Zen and the Art of Motorcycle Maintenance has a good description of the problem I see with so much education today:
What’s really angering about instructions of this sort is that they imply there’s only one way to put the rotisserie together – their way. And that presumption wipes out all the creativity. Actually there are hundreds of ways to put the rotisserie together and when they make you follow just one way without showing you the overall problem the instructions become hard to follow in such a way as to not make mistakes. You lose feeling for the work. And not only that, it’s very unlikely that they’ve told you the best way.
This is what I think so many students experience when trying to learn something new. When it’s presented in a step by step manner there’s no context, no understanding of why the steps are the way they are. So you can get to the finish line more quickly, but you’re not actually sure how you got there and you don’t feel confident that you arrived at the right place.
The point of instructions usually is to get you to the finished result as quickly as possible, but that shouldn’t be the goal of education. Instead of racing toward the finish line by following step by step instructions we need to create environments where students can explore numerous paths, both good and bad, toward the finish line, environments that reduce the amount of noise so that good solutions can be discovered more easily but that recognize there is more than one way to arrive at a solution and that there is value in making mistakes along the way.
More and more I just want people to get away from cookbook style instruction and focus more on creating instruction that allows for trial and error, allows for missteps that are informative. This style of education is much more challenging to put together, but I think the payoff is huge.
The book continues:
Sometime look at a novice workman or a bad workman and compare his expression with that of a craftsman whose work you know is excellent and you’ll see the difference. The craftsman isn’t ever following a single line of instruction. He’s making decisions as he goes along. For that reason he’ll be absorbed and attentive to what he’s doing even though he doesn’t deliberately contrive this. He isn’t following any set of written instructions because the nature of the material at hand determines his thoughts and motions.
It’s so tempting to say that to become the expert craftsman you need to learn the instructions, but when you’re given a direct path to the right answer there’s no reason to explore the components of that path. Why would you? You’ve already reached the goal. But the components of the path are so important. They allow you to mix and match components for future solutions. Without understanding the nuances of the components you can’t use what you’ve learned creatively, you can only reproduce the same path again.
It’s not easy to create a lesson that doesn’t go straight to the answer but doesn’t lose the student along the way either. I believe, though, that if you can hit that balance effectively, then you’ll have a learning environment that is much more effective than step by step instruction.
Mike Parent
June 11, 2012
I remember purchasing twenty three copies of Zen for my 9th grade honors students once.
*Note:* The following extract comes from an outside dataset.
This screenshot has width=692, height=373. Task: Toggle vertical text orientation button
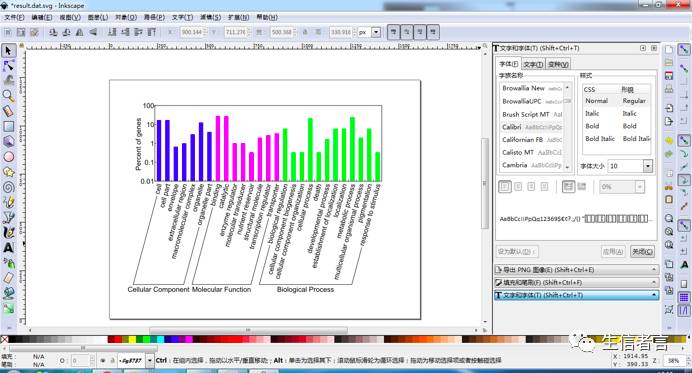click(582, 187)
We read it together for the first time. They loved the story and I loved the insight. I particularly loved this point you made as well as his point about technophobes.
Glad I stumbled onto your post via Twitter. Makes me want to seriously consider sending my own kids to http://www.tinkeringschool.com/about/
irrationaljared
June 12, 2012
Gever Tulley’s work at both The Tinkering School and Brightworks are great examples of the environments I am talking about. Tinkering, hacking, building, making are all great ways to create environments that allow for exploration while still educating and they are enormously engaging.
I think it’s so much easier to create these environments when you give students more freedom to do what they want to do. Exploration and trial and error are natural methods. My seven month old daughter is an expert at both. Given more freedom students will gravitate toward these methods and will take much more ownership of their learning. There will be more chaos as well, so you still need to figure out how to balance that, but I think it can be done.